*** Task inputs ***

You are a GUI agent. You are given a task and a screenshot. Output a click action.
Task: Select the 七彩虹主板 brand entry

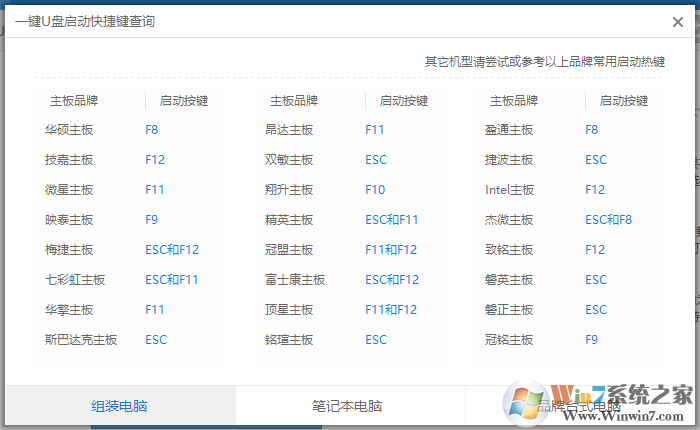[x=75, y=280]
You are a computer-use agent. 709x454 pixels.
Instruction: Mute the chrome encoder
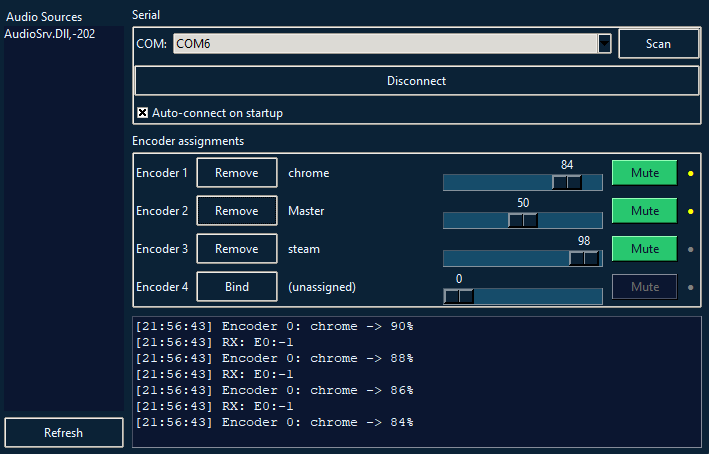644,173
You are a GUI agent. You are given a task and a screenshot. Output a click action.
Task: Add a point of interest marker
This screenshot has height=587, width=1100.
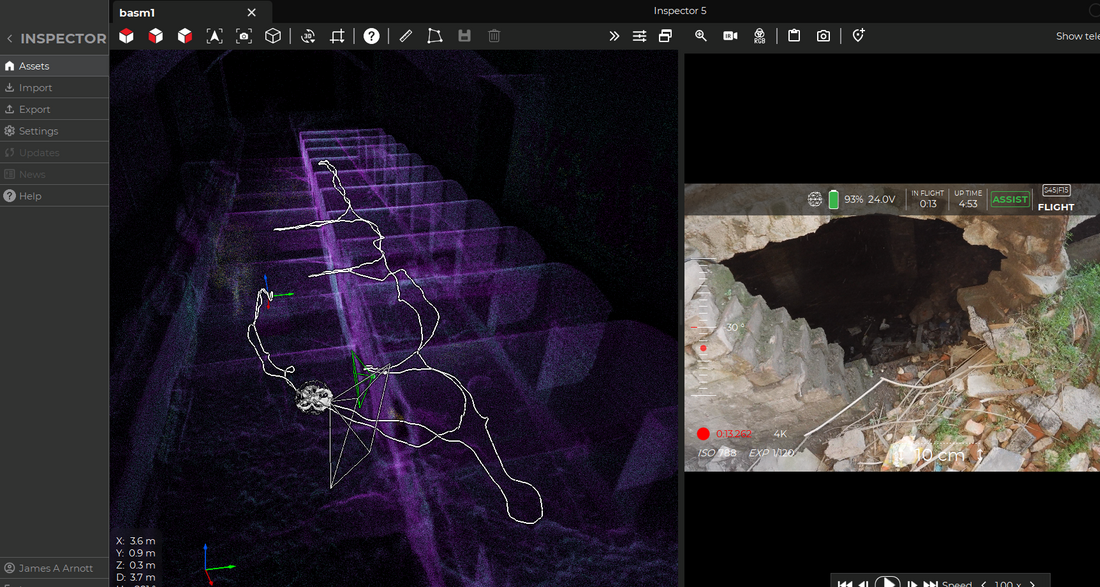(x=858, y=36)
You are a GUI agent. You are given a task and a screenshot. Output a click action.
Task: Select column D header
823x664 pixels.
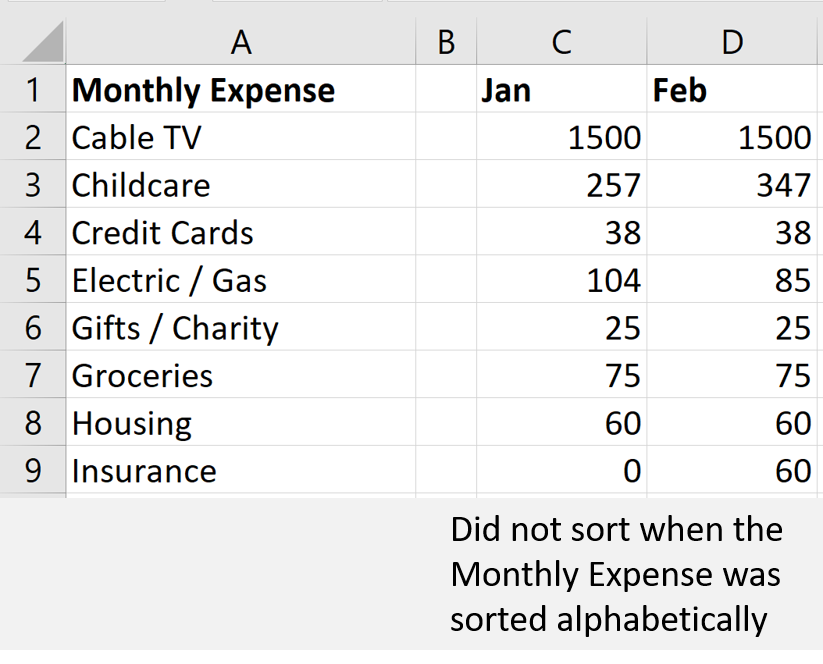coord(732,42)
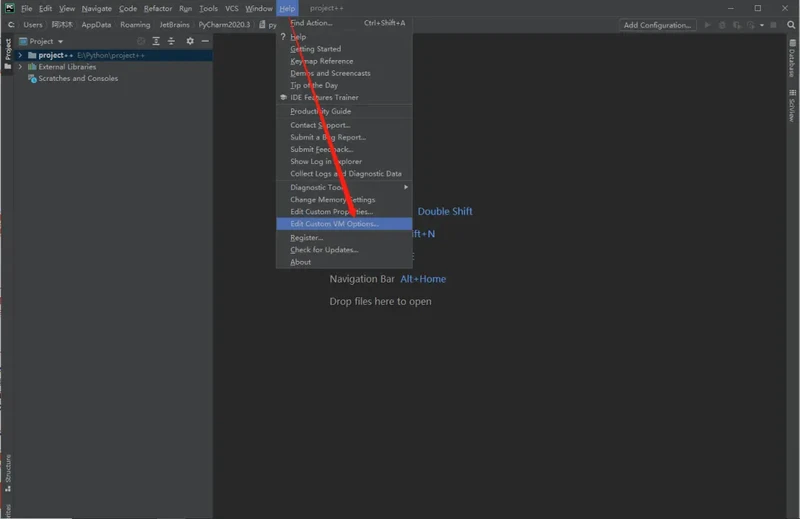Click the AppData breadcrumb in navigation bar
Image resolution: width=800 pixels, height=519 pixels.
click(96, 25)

*** End of Task inputs ***

- [Work instructions]: Set down all the lines above exactly as they appear, with no pictures.

- [Response]:
You are a GUI agent. You are given a task and a screenshot. Output a click action.
Task: Select the 七彩虹主板 brand entry

[x=75, y=280]
You are a computer-use agent. 709x454 pixels.
Instruction: Mute the chrome encoder
644,173
You are a GUI agent. You are given a task and a screenshot. Output a click action.
Task: Add a point of interest marker
This screenshot has height=587, width=1100.
(x=858, y=36)
You are a GUI agent. You are given a task and a screenshot. Output a click action.
Task: Select column D header
823x664 pixels.
coord(732,42)
Click the AppData breadcrumb in navigation bar
Image resolution: width=800 pixels, height=519 pixels.
click(96, 25)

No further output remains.